Objective: To investigate the feasibility of iontophoretic delivery of large molecules across buccal mucosa, and to establish its potential for enhanced drug delivery.

Methods: Qualitative (6h) and quantitative (8 and 36 h) assessment of porcine buccal mucosa, using a diffusion cell in vitro model, was carried out by fluorescent microscopy and UV/Vis spectroscopy respectively, with four fluorescently-labeled model species (3 and 10 kDa dextrans, 12 kDa parvalbumin and 66 kDa bovine serum albumin, BSA). Passive and iontophoresis parameters were obtained. The experimental iontophoresis data were compared with theoretical predictions.

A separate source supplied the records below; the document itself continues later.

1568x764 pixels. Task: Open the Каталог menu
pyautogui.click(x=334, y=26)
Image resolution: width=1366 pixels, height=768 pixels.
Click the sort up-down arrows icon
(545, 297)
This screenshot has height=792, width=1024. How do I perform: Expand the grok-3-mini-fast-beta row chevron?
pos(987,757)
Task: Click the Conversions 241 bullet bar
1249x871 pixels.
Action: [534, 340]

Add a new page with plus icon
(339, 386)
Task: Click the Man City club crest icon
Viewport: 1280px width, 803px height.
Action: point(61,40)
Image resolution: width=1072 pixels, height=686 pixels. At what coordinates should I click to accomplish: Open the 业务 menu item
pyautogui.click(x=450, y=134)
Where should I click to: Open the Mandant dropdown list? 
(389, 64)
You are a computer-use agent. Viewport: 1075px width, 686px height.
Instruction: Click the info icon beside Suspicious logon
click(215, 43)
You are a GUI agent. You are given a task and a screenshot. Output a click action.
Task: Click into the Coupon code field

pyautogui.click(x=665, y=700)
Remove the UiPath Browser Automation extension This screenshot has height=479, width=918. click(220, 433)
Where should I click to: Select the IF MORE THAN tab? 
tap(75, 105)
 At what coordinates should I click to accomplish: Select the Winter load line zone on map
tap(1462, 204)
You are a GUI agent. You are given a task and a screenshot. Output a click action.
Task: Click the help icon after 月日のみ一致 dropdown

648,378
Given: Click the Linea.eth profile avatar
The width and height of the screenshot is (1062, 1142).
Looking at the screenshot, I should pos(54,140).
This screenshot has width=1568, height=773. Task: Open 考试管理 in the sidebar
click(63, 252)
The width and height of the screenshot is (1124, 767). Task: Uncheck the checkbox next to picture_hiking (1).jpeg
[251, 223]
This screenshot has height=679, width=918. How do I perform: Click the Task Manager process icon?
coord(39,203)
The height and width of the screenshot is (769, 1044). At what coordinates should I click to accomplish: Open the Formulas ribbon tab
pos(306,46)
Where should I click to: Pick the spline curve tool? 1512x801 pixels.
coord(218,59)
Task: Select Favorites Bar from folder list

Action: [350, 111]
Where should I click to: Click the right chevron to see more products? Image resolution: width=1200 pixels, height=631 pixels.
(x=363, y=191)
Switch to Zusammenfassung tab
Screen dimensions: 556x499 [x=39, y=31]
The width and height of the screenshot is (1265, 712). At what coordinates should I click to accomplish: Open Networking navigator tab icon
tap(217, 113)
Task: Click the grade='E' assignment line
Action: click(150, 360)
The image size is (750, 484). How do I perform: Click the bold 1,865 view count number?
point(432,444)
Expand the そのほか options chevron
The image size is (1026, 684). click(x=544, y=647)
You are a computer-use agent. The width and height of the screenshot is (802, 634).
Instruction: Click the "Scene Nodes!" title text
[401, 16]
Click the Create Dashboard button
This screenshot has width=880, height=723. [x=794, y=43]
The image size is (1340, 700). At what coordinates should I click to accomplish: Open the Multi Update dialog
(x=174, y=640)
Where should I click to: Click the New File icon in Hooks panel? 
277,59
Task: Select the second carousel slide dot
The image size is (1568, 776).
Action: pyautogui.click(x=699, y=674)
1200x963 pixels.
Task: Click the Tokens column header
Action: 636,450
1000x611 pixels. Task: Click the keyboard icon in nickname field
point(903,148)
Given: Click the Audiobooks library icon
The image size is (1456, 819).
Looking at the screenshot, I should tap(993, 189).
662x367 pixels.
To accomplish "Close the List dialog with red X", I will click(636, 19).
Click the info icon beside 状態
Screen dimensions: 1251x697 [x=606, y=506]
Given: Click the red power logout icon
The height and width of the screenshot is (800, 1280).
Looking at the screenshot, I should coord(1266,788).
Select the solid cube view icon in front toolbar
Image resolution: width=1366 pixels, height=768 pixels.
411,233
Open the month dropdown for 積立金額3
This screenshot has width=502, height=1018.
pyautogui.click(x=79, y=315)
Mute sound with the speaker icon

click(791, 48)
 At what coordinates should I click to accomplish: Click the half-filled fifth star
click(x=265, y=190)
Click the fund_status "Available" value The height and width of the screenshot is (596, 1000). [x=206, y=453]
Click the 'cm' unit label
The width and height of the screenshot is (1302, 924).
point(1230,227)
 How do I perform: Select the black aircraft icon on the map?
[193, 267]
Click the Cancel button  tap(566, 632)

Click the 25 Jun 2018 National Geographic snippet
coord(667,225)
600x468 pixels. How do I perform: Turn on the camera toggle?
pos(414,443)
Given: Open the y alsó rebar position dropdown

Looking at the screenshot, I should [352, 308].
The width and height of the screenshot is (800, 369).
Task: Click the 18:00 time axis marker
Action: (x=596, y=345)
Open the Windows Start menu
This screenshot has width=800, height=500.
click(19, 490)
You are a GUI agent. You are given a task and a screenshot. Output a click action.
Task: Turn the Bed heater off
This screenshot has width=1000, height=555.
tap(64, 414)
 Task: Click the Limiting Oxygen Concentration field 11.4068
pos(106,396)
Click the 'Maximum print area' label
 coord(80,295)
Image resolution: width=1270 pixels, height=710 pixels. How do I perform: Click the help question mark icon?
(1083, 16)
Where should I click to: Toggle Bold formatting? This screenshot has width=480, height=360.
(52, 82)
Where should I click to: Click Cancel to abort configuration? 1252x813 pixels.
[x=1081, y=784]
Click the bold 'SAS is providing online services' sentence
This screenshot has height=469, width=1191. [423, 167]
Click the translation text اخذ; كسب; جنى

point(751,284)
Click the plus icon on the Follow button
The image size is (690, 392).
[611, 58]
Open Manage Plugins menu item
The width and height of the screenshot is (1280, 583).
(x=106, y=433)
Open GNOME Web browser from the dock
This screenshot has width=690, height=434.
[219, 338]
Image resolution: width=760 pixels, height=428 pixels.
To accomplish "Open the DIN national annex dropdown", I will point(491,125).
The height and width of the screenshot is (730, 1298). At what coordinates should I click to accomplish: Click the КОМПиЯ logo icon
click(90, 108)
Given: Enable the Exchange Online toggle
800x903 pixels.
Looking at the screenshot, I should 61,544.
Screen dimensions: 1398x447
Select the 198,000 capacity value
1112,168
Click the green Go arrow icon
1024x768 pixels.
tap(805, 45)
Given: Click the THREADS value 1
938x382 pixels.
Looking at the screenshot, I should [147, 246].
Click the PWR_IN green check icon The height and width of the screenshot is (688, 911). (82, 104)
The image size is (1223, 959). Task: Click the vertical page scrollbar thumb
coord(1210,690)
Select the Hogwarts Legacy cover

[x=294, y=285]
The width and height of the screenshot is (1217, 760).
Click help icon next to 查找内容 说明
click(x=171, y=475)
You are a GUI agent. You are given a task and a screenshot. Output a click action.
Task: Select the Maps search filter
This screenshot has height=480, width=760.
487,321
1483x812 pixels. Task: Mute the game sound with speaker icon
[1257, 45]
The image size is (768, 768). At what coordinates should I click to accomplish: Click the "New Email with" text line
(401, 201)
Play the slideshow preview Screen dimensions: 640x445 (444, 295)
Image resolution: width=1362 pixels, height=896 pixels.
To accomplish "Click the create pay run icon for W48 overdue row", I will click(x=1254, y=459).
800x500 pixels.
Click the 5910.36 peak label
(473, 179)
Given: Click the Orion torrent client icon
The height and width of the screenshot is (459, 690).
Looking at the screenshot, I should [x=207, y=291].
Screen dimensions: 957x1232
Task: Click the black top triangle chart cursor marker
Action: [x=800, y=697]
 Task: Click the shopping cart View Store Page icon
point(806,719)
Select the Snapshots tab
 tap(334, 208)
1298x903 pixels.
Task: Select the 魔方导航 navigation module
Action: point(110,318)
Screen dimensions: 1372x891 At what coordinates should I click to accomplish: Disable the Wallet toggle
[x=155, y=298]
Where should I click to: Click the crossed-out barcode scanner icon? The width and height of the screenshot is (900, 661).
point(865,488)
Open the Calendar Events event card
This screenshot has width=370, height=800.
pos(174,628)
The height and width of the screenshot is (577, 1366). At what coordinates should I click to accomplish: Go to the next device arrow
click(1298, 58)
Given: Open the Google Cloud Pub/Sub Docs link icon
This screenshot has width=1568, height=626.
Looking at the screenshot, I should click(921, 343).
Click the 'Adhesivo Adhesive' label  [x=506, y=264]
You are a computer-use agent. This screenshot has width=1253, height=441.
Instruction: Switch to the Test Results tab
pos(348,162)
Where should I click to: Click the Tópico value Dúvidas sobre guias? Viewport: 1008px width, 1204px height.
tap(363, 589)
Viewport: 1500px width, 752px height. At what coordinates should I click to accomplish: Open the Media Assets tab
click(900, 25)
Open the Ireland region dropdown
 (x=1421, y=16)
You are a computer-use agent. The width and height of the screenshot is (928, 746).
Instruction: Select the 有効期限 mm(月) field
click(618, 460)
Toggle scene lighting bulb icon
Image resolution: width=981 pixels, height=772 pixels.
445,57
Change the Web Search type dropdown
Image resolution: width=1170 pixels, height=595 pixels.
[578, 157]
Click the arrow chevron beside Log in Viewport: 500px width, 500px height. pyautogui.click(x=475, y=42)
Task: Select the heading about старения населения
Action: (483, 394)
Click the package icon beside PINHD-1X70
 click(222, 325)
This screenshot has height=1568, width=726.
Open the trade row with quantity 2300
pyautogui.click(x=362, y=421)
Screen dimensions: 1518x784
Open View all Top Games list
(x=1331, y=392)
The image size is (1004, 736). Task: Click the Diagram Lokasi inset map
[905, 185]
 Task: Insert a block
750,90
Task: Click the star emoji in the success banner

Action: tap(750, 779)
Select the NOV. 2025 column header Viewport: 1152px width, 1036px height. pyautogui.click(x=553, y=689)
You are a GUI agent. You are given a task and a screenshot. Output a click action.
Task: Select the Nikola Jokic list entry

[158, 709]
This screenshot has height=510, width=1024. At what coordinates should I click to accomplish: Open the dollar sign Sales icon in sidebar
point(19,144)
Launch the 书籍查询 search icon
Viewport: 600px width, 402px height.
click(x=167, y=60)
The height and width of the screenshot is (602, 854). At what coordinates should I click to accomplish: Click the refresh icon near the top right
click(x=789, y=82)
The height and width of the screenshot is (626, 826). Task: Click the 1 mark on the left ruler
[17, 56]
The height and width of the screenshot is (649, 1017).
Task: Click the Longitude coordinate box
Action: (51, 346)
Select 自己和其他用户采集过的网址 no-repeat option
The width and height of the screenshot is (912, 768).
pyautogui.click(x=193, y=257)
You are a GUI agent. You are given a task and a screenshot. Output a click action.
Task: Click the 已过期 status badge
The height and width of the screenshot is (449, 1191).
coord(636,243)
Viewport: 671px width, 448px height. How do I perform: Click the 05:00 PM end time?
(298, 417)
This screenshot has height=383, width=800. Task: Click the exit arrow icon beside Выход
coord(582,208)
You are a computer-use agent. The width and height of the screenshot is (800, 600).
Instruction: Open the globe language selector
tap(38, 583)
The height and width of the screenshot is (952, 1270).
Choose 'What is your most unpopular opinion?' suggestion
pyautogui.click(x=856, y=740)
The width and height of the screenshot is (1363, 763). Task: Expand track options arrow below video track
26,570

Results: The two dextrans and parvalbumin showed enhanced permeation through buccal mucosa after anodal iontophoresis (1-6h). Passive diffusion and cathodal iontophoresis resulted in minimal permeation. BSA could not be measured by either mode. Iontophoretic delivery profiles compared to passive delivery, had reduced time lags (30-50 versus ~270 min) and increased flux (~37 times faster). Time lag factor/enhancement ratio (TLF/ER) data confirmed that iontophoresis significantly enhanced permeation. The diffusion coefficients (D, passive) for dextrans were significantly higher than for parvalbumin, with the converse obtained for solubility (C0); permeability coefficients (P) were similar for all three species. Potential differences (V) for the two higher kDa species were significantly higher than for the lowest kDa species. Experimental and theoretical data were in reasonable agreement.

Significance: The experimental and theoretical data, confirming enhanced delivery of the model species via iontophoresis, gave a suitable basis for its potential application in the mouth, in a clinical setting and opens pathways to further research for delivering precious drugs topically and systemically.